I answered below in-line.
I will do the remaining changes described below and also re-work it
into a series of
smaller commits that will be easier to follow on what each step and change does.
Let me take a few days to do these updates and I will send as an
initial pull request
for review.
All the async/task functions in nfs/iscsi are guaranteed to be non-blocking.
The socket processing in {iscsi|nfs}_service() is also guaranteed to
be non-blocking.
I will add comments to the ublksrv_epoll_add_fd() command that it is
very important that the callbacks that are registered
must be non-blocking.
>
> 2) same concern with ublkdrv_process_epollfd() which waits for 8 nfs
> socket events, during the period, no any ublk io command can be handled,
> so this extra wait has to be removed
I call epoll_wait() with a timeout of zero so it should return immediately.
In the epollfd callback I call {nfs|iscsi}_service() and it will
process all incoming/outcoming data for the socket so if there are for
example
multiple NFS responses to complete, the socket becomes readable once,
the registered callback is invoked once,
nfs_service() is called once and from within this function all pending
responses are completed before {nfs|iscsi}_service() returns.
I.e. a single call to _service() will process all pending completions.
I set the number of events to 8 in preparation for there to be
multiple filedescriptors to wait on and thus allow
a single call to epoll_wait() to retrieve all file descriptors that
had triggered in a single call.
8 is probably too high. Perhaps setting it to 2 is better.

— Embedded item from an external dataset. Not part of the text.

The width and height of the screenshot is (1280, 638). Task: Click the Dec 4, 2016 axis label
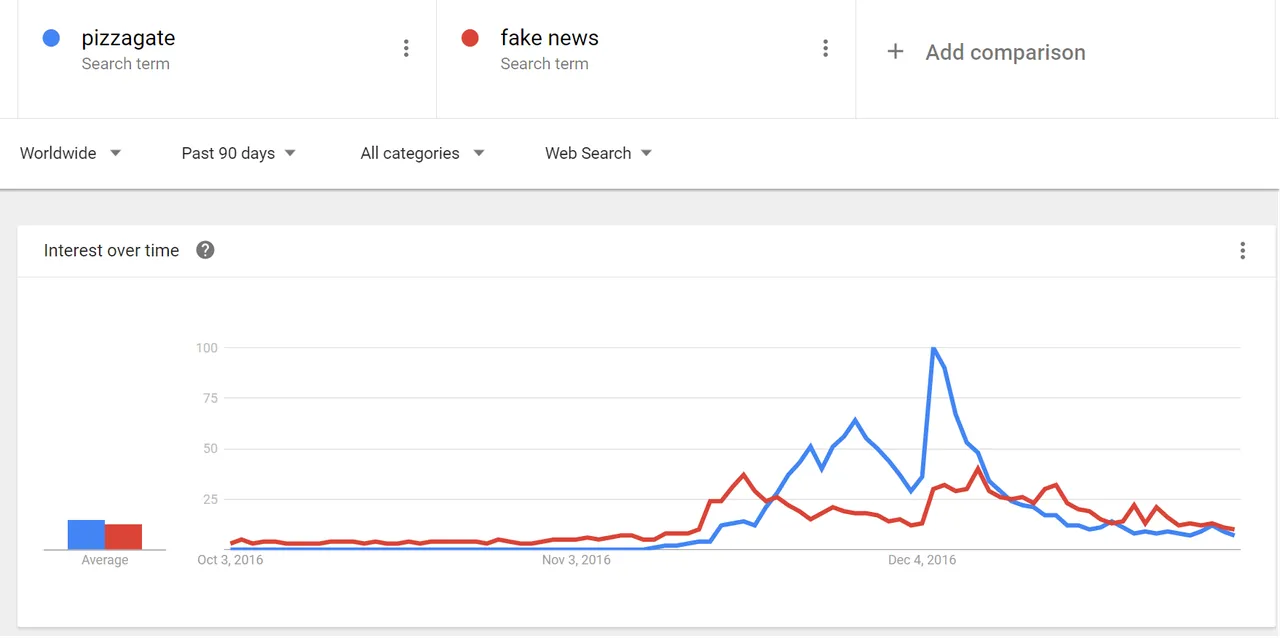click(922, 560)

If eventfd is migrated to use this new epollfd api:
That would allow the socket for nfs and also the eventfd from
triggering simultaneously and both events to be retreived with a
single call to epoll_wait().
>
> 3) one extra epoll_ctl() is added in fast io path, will this way slow down
> the whole event loop?
In this prototype it always calls epoll_ctl() after each time the
callback has been invoked.
I will change this in the finished patch-series to only call it if
what we wait for changes.
Most of the time we write directly to the socket (non-blocking) and we
wait for POLLIN to process responses
but occasionally I need to change it to POLLIN|POLLOUT in case we have
data to send to the socket but it is not writeable.
This should be very rare unless there are stalls in the tcp connection.

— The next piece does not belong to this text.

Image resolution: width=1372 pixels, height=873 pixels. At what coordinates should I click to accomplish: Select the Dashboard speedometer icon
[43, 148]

Many other applications I suspect will only ever need to use POLLIN so
they will never need to call epoll_ctl() from the hot-path.
I will change it to keep track of what we were waiting on and only
call epoll_ctl() when we need to change the set of events.
I will also add comments to explain why it is important to minimize
the amount of calls to epoll_ctl()
>
> 4) will nfs/iscsi io submission/completion take much CPU? If yes, the
> single pthread may be saturated. If not, this approach looks pretty good.
No, it should take minimal CPU. It is mostly bound by memory speed and
the amount of data you can read/write between memory and the socket.